Skip to content
Low Level Design Mastery Logo
LowLevelDesign Mastery

Design a JSON Parser

Build a robust JSON parser with tokenization and error handling.

Design and implement a JSON parser that can parse JSON strings into corresponding data structures. The parser should handle nested objects and arrays, support all JSON data types (strings, numbers, booleans, null, objects, arrays), validate JSON format during parsing, and provide meaningful error messages with position information for invalid JSON.

In this problem, you’ll build a system that takes a raw string and converts it into a structured, language-native representation while ensuring strict grammar adherence.


Design and implement a JSON parser that converts strings into usable data structures while validating syntax and providing clear error feedback.

Functional Requirements:

  • Data Type Support: Parse strings, numbers (integers/decimals), booleans, null, objects, and arrays.
  • Deep Nesting: Handle objects and arrays nested to arbitrary depth without stack overflow.
  • Strict Validation: Detect syntax errors and throw exceptions with meaningful messages.
  • Precise Error Tracking: Report the exact line and column where a syntax error occurred.
  • Encoding & Escapes: Correctly handle Unicode characters and escape sequences (e.g., \n, \t, \uXXXX).
  • Whitespace Management: Ignore spaces, tabs, and newlines between JSON elements.
  • Empty Collections: Support parsing empty objects {} and empty arrays [].
───
**TASKS TO PERFORM:**
[A] Which functional requirements does the JSON parser problem list? Give each one by the label before its colon.
[B] Carry the JSON parser problem forward from its last requirement, the one on empty collections.

**INFORMATION SUPPLIED:**
───
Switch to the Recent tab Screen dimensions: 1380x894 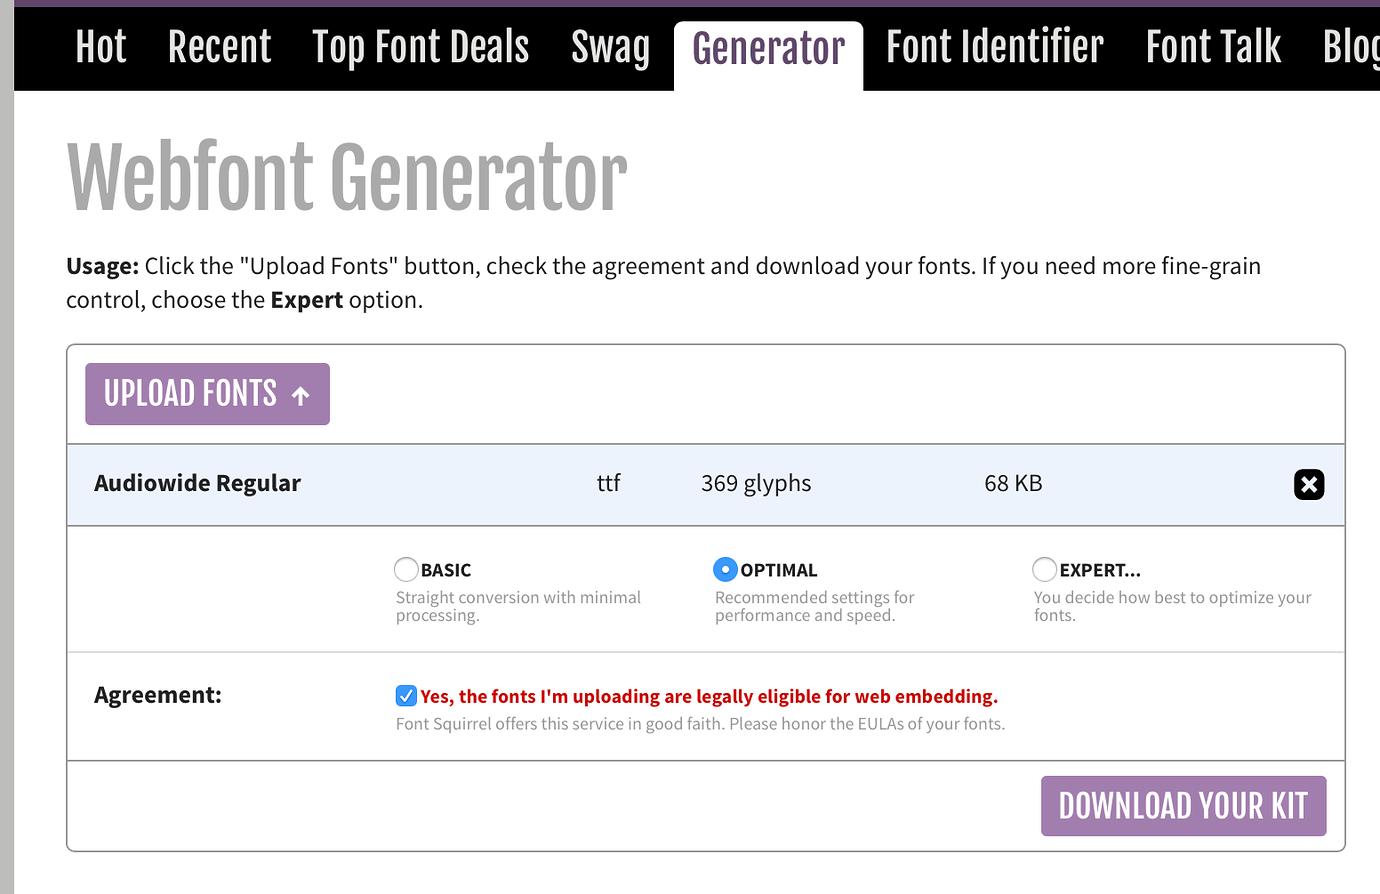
───
**ANSWERS PROVIDED:**
[A] Data Type Support, Deep Nesting, Strict Validation, Precise Error Tracking, Encoding & Escapes, Whitespace Management, Empty Collections

[B]
Non-Functional Requirements:

  • Clean Architecture: Distinct separation between Lexical analysis (Tokenizer) and Syntactic analysis (Parser).
  • Parsing Strategy: Use a Recursive Descent approach to handle JSON’s hierarchical nature.
  • Efficiency: Single-pass parsing with optimized memory usage for large strings.
  • Extensibility: Easy to add support for custom JSON extensions or output mappings.
  • Maintainability: Clear code structure with robust error handling for aid in debugging.
  • Robustness: Handle edge cases like empty objects {} and arrays [].

The parser is divided into three primary layers: the Tokenizer, the Parser, and the Value Model.

Diagram
classDiagram
    class JsonValue {
        <<interface>>
        +getType()
        +asObject()
        +asArray()
    }
    
    class JsonObject {
        -Map members
        +get(key)
        +add(key, value)
    }
    
    class JsonArray {
        -List elements
        +get(index)
        +add(value)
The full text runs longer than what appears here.